With the -f option, run-command will run the commands read from <cmd.list.file> in parallel. This is roughly equivalent to running run-command separately for each line in <cmd.list.file>, except that with the -f option run-command will run several jobs simultaneously. The default number of simultaneous jobs is set to 8. The <cmd.list.file> can contain more than 8 lines, but only 8 will run simultaneously. (NOTE: It is possible to change the default number of jobs using the '-J' option to run-command, but this should not be done without first consulting with the other members of the speech group by sending an email to 'speech-users'.) Finally, the parallel jobs are started with a successive delay of 10 seconds to decrease the startup load on file servers (abbott, home directory and /usr/local/bin servers).

run-command supports saving the command's screen output to a log file. I usually prefer to use tee so that I see the output onscreen as well as saving it. (E.g. in csh or tcsh, "run-command -attr realwork my_script.csh |& tee logfile", using |& to pipe both standard output and standard error output to tee.) If I am running a lot of jobs and I want to keep track of them, I may run each one in a separate xterm window and use ~gelbart/bin/xt to change the title of the xterm to indicate what job is running in that window and whether it has finished yet. Then I can leave the window minimized and check whether the job has finished by checking the window title. The xterm creation and titling can be automated in scripts.

Information on machines

reginfo -showattr
reginfo -attr realwork
reginfo -attr noevict

The -showattr option will tell you what attributes are given to various hosts in the system. "realwork" designates machines owned by the Speech Group that have significant amounts of memory. Most are dedicated computational servers on the fast (100 Mbps) network; a few are desktop machines. Doing "finger @machine_name" is a (imperfect) way of checking whether a machine belongs to a user. The computational servers tend to be named after either alcoholic drinks or fish.

Jobs will only be exported to idle machines. Normally, if a machine stops being idle (for example, because a desktop user comes back from lunch), a job exported to that machine will be killed and automatically restarted on an available machine. The noevict attribute designates machines on which this will not happen--once started, a job will be allowed to run to conmpletion.

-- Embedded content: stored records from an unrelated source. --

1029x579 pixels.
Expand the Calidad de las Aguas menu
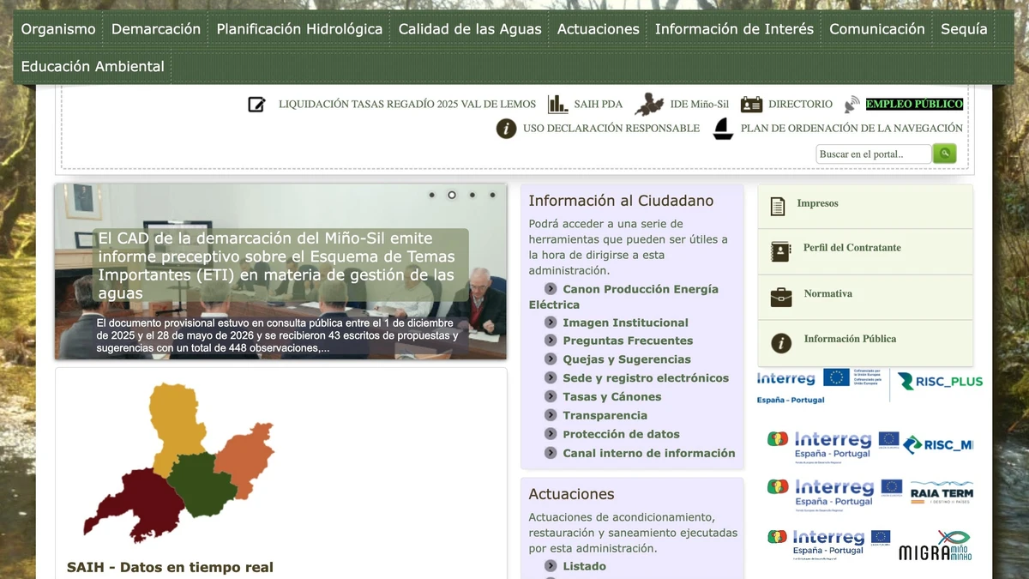pos(470,29)
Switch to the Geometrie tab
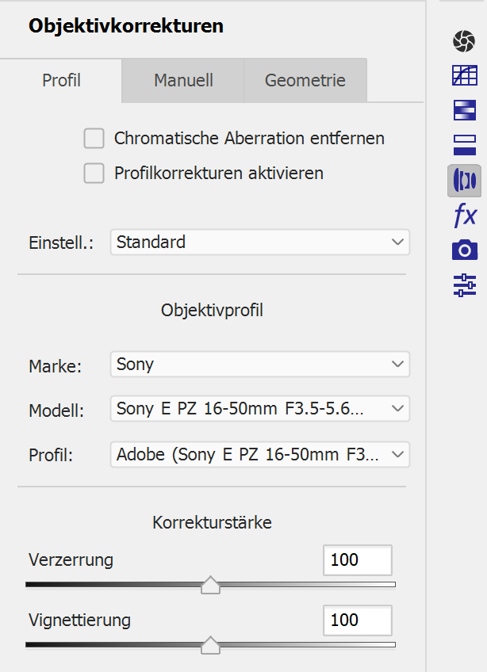 pos(305,80)
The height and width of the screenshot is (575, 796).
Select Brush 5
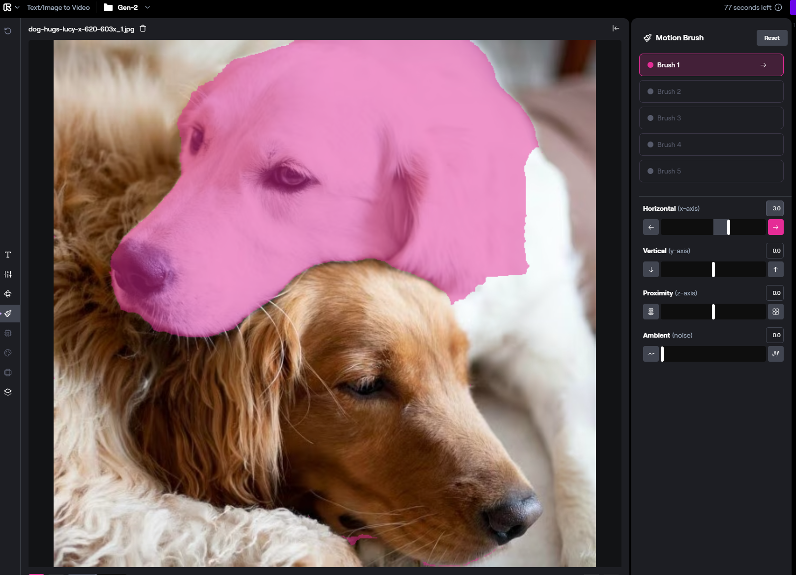[x=711, y=171]
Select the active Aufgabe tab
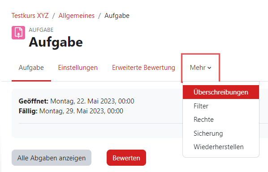268x172 pixels. coord(31,68)
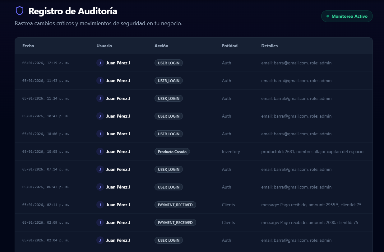Click the green dot in Monitoreo Activo
384x252 pixels.
point(327,16)
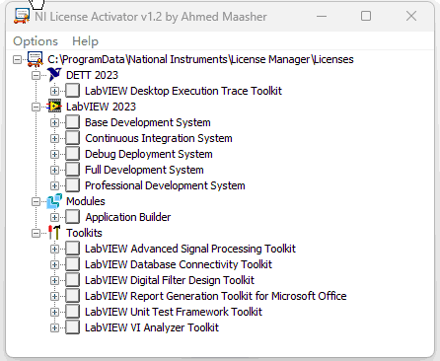This screenshot has height=361, width=440.
Task: Maximize the NI License Activator window
Action: pyautogui.click(x=366, y=16)
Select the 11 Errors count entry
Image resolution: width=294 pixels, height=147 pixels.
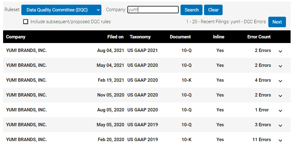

Some of the machines with the "noevict" attribute are users' desktop machines. Currently I believe these are mahimahi (wooters) and paprika (stolcke). On weekdays while these machines are being used as desktop machines, they are not ideal for exporting jobs to since exported jobs will compete with the desktop user. You can avoid them using the !machine_name attribute. (If you are running run-command from a shell you may need to use \ to escape the !, as in run-command -attr realwork -attr \!bass -attr \!ketchup -attr \!mahimahi ...)

In summary, you should almost always use the "realwork" attribute when you use run-command. If you don't want to take the chance that your jobs may get evicted and restarted, then you should add the "noevict" attribute.

Job time

run-command can be used for jobs that take hours or jobs that take seconds. However, jobs that take seconds are wasteful since exporting and starting the job takes time. If there are many such short jobs to be run (which may happen in feature calculation, for example) a good approach is to collected them into groups (say 100 jobs in each group) and then export the groups.

Networks and memory

The Speech group has a two-tiered network. Compute servers are on a 1000 Mbps net, as is our main file server abbott (?). Personal machines are on 100 Mbps nets. Jobs will run faster, and use a smaller share of network bandwidth, if the input and output files are local to the machine being run (the /scratch directories can help with this). What are these /scratch directories? On many machines, I think including all the computational servers, there is a /scratch drive (not visible from other machines) for local storage of temporary files. As part of a script, then, you can do " mkdir /scratch/tmp/your-user-name " (which will create a temporary directory for your use under the /scratch directory of whatever machine is running the script), have the script store its temporary files to that directory while running, and delete those temporary files when you are done.

Storing gigabytes of temporary files to your network-mounted home directory, on the other hand, will slow down performance for other users whose home directories are on the same server, and may annoy the sysadmins.

Below is an email I once received from David J about intelligent use of run-command/pmake. This was written when the main network was 10 Mbps instead of 100 Mbps, so the proper thresholds may be different now.

From davidj@ICSI.Berkeley.EDU Fri Jun 14 14:36:00 2002
Date: Thu, 7 Mar 2002 14:52:21 -0800
From: David Johnson 
To: David Gelbart 
Cc: David Johnson , abbot-users@ICSI.Berkeley.EDU
Subject: Re: abbott grinding ot a halt

>>>>> "David" == David Gelbart  writes:

    David> Regarding feature processing...
    >> I would also suggest that folks not be allowed to pmake jobs
    >> without understanding the implications.  I have already had to
    >> stop one person who was doing pmaked feature processing (and
    >> using <1% of the CPU due to the time spent in I/O).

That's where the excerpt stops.